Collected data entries
..........
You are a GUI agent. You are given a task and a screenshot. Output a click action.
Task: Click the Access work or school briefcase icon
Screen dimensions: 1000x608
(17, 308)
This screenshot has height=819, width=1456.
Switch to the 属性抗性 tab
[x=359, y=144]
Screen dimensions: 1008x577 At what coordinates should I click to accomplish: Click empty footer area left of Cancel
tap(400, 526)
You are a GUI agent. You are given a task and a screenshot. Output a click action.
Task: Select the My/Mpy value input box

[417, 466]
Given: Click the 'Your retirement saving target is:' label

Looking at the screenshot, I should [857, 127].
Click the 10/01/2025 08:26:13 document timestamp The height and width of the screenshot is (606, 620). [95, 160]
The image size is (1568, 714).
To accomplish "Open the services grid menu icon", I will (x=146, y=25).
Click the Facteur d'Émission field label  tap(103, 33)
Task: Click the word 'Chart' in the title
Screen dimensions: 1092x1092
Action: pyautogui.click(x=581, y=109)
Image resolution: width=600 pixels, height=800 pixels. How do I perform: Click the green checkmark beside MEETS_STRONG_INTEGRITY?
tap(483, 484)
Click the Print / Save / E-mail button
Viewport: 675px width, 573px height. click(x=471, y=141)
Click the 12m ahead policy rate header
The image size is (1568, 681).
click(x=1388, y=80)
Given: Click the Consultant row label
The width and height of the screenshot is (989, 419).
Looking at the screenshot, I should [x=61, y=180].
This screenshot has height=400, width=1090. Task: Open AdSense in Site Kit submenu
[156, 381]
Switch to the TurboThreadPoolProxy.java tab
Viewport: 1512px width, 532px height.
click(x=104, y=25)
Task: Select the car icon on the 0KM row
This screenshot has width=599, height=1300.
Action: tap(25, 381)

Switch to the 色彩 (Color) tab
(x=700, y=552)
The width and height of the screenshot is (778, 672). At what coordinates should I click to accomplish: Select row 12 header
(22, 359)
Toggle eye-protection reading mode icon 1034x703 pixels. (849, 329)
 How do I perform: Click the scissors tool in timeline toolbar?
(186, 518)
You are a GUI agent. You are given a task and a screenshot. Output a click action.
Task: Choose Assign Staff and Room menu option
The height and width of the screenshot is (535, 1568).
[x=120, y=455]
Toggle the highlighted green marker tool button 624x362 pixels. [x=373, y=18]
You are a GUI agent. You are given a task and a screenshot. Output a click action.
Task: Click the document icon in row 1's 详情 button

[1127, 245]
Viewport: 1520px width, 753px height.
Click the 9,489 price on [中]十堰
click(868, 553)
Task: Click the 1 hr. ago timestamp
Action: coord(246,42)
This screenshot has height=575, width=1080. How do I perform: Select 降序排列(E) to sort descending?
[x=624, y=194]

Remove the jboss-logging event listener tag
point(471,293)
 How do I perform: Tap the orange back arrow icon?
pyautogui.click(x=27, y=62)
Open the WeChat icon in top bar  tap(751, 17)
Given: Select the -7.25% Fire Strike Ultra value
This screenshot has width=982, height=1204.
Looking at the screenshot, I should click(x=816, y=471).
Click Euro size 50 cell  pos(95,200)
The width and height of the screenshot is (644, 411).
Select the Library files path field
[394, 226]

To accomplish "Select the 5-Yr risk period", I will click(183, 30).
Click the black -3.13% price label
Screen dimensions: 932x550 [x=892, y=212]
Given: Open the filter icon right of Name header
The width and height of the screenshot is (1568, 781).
..........
What this task involves —
What is needed is an exact copy of every entry above.

Finished task —
You are a GUI agent. You are given a task and a screenshot. Output a click action.
Task: Click the Access work or school briefcase icon
Screen dimensions: 1000x608
(17, 308)
This screenshot has height=819, width=1456.
Switch to the 属性抗性 tab
[x=359, y=144]
Screen dimensions: 1008x577 At what coordinates should I click to accomplish: Click empty footer area left of Cancel
tap(400, 526)
You are a GUI agent. You are given a task and a screenshot. Output a click action.
Task: Select the My/Mpy value input box

[417, 466]
Given: Click the 'Your retirement saving target is:' label

Looking at the screenshot, I should [857, 127].
Click the 10/01/2025 08:26:13 document timestamp The height and width of the screenshot is (606, 620). [95, 160]
The image size is (1568, 714).
To accomplish "Open the services grid menu icon", I will (x=146, y=25).
Click the Facteur d'Émission field label  tap(103, 33)
Task: Click the word 'Chart' in the title
Screen dimensions: 1092x1092
Action: pyautogui.click(x=581, y=109)
Image resolution: width=600 pixels, height=800 pixels. How do I perform: Click the green checkmark beside MEETS_STRONG_INTEGRITY?
tap(483, 484)
Click the Print / Save / E-mail button
Viewport: 675px width, 573px height. click(x=471, y=141)
Click the 12m ahead policy rate header
The image size is (1568, 681).
click(x=1388, y=80)
Given: Click the Consultant row label
The width and height of the screenshot is (989, 419).
Looking at the screenshot, I should [x=61, y=180].
This screenshot has height=400, width=1090. Task: Open AdSense in Site Kit submenu
[156, 381]
Switch to the TurboThreadPoolProxy.java tab
Viewport: 1512px width, 532px height.
click(x=104, y=25)
Task: Select the car icon on the 0KM row
This screenshot has width=599, height=1300.
Action: tap(25, 381)

Switch to the 色彩 (Color) tab
(x=700, y=552)
The width and height of the screenshot is (778, 672). At what coordinates should I click to accomplish: Select row 12 header
(22, 359)
Toggle eye-protection reading mode icon 1034x703 pixels. (849, 329)
 How do I perform: Click the scissors tool in timeline toolbar?
(186, 518)
You are a GUI agent. You are given a task and a screenshot. Output a click action.
Task: Choose Assign Staff and Room menu option
The height and width of the screenshot is (535, 1568).
[x=120, y=455]
Toggle the highlighted green marker tool button 624x362 pixels. [x=373, y=18]
You are a GUI agent. You are given a task and a screenshot. Output a click action.
Task: Click the document icon in row 1's 详情 button

[1127, 245]
Viewport: 1520px width, 753px height.
Click the 9,489 price on [中]十堰
click(868, 553)
Task: Click the 1 hr. ago timestamp
Action: coord(246,42)
This screenshot has height=575, width=1080. How do I perform: Select 降序排列(E) to sort descending?
[x=624, y=194]

Remove the jboss-logging event listener tag
point(471,293)
 How do I perform: Tap the orange back arrow icon?
pyautogui.click(x=27, y=62)
Open the WeChat icon in top bar  tap(751, 17)
Given: Select the -7.25% Fire Strike Ultra value
This screenshot has width=982, height=1204.
Looking at the screenshot, I should click(x=816, y=471).
Click Euro size 50 cell  pos(95,200)
The width and height of the screenshot is (644, 411).
Select the Library files path field
[394, 226]

To accomplish "Select the 5-Yr risk period", I will click(183, 30).
Click the black -3.13% price label
Screen dimensions: 932x550 [x=892, y=212]
Given: Open the filter icon right of Name header
The width and height of the screenshot is (1568, 781).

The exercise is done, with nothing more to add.